Preferably, be connected through heat-conduction unit (not shown in the figure) between thermoelectric generation module 50 and the mainboard 20, heat-conduction unit can be including if heat-conducting glue etc. conduct the material of thermoelectric generation module 50 with the temperature of mainboard 20 fast, through filling heat-conducting glue in the space between thermoelectric generation module 50 and mainboard 20, corresponding improvement thermoelectric generation module 50 and the area of contact of mainboard 20, accelerated the efficiency of heat transfer, thereby the generating efficiency of thermoelectric generation module 50 has been promoted.

Further, in one embodiment, an anti-reverse diode unit (not shown) is electrically connected between the thermoelectric generation module 50 and the control module 60, and the anti-reverse diode unit includes at least one diode to prevent the current of the battery 30 from flowing back to the thermoelectric generation module 50 and causing damage.

The control module 60 includes a processing unit 61, and a first circuit unit (621,622) and a second circuit unit (631,632) both electrically connected to the processing unit 61 and connected in parallel, wherein the first circuit unit (621,622) is electrically connected to the motherboard 20, and the second circuit unit (631,632) is electrically connected to the battery 30.

Specifically, the processing unit 61 may be a processor on the motherboard 20, such as a Central Processing Unit (CPU) or the like, for controlling the whole control module 60 and the opening and closing of the thermoelectric generation module 50. The processing unit 61 is electrically connected with the mainboard 20 after being connected with the first circuit units (621,622) in series to supply power to the mainboard 20; the second circuit unit (631,632) is connected in series and then electrically connected with the battery 30 to charge the battery 30; the first circuit units (621,622) and the second circuit unit (631,632) are connected in parallel and are respectively and independently controlled by the processing unit 61.

Further, the first circuit unit (621,622) includes a power supply circuit 621 electrically connected to the main board 20 and a first switch 622 connected in series to the power supply circuit 621; the second circuit unit (631,632) includes a charging circuit 631 electrically connected to the battery 30 and a second switch 632 connected in series to the charging circuit 631; the first switch 622 is connected in parallel with the second switch 632.

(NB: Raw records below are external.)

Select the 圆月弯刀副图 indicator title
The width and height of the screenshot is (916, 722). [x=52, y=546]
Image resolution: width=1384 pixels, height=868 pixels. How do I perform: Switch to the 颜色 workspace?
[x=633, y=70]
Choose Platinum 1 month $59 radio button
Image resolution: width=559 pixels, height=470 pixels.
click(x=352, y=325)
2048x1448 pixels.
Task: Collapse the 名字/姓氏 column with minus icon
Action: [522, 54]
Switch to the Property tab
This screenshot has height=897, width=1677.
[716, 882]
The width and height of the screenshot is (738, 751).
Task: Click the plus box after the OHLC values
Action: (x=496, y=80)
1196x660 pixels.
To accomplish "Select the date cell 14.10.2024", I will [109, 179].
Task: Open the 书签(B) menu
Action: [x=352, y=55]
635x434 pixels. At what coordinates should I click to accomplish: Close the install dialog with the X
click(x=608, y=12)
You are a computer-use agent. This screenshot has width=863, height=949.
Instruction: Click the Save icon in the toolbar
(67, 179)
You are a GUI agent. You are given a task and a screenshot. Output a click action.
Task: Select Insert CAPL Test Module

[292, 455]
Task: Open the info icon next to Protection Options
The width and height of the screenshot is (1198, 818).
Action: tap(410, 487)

The main board 20 is provided with a first temperature detection unit 21 for detecting the temperature of the heat source region of the main board 20; the sub-plate 40 is provided with a second temperature detection unit 41 for detecting the temperature of the sub-plate 40, which is equivalent to detecting the temperature of the external environment. The first Temperature detecting unit 21 and the second Temperature detecting unit 41 are electrically connected to the control module 60, and include Temperature sensors, which may be Positive Temperature Coefficient thermistors (PTC) and Negative Temperature Coefficient thermistors (NTC), and exhibit different resistance values at different temperatures, wherein the higher the Temperature of the PTC is, the higher the resistance value of the NTC is, the lower the resistance value of the NTC is, and thus the Temperature is detected by the change of the resistance of the Temperature sensors.

The processing unit 61 controls the connection or disconnection of the first circuit unit (621,622) and the second circuit unit (631,632) by reading and processing the detection results of the first temperature detection unit 21 and the second temperature detection unit 41.

Specifically, the processing unit 61 reads the detection results of the first temperature detection unit 21 and the second temperature detection unit 41, that is, the temperatures of the main board 20 and the sub-board 40, processes and calculates the temperature difference between the main board 20 and the sub-board 40 (approximately equivalent to the environment), and controls the connection or disconnection of the first circuit unit (621,622) and the second circuit unit (631,632) when the temperature difference is in different intervals, so as to switch the power supply circuit 621 and the charging circuit 631, and maximize the use of the heat at the terminal.

For example, when the temperature difference is less than 20 ℃, the CPU determines that the terminal is in a low-heat scene, at this time, the heat generated by the main board 20 is natural heat, at this time, the first switch 622 and the second switch 632 are turned off, and the thermoelectric generation module 50 is in an open circuit state, and does not output electric energy to the outside;

when the temperature difference is greater than 20 ℃ and the temperature difference is less than 45 ℃, the CPU judges that the terminal is in a medium heating scene, if the heat of the terminal is directly emitted, a human body easily senses heating and can damage components of the terminal, the temperature difference power generation module 50 needs to work to reduce the heat emission of the mobile phone, at this time, the first switch 622 is closed, the second switch 632 is opened, the temperature difference power generation module 50 generates medium electric quantity to supply power for the power supply circuit 621 of the mainboard 20, the power supply circuit is used for supplying power for the mainboard 20, and the temperature of the terminal is also reduced according to the law of energy conservation;

when the temperature difference is greater than 45 ℃, the CPU judges that the terminal is a high-heating scene, if the heat of the terminal is directly emitted at the moment, the human body can easily perceive that the terminal is heated, meanwhile, the damage to components of the terminal is large, the temperature difference power generation module 50 is needed to work, and the heat emission of the mobile phone is reduced. At this time, the first switch 622 is turned off, the second switch 632 is turned on, and the thermoelectric generation module 50 generates a large amount of power to supply power to the charging circuit 631 of the battery 30, so as to charge the battery 30 and rapidly cool the terminal.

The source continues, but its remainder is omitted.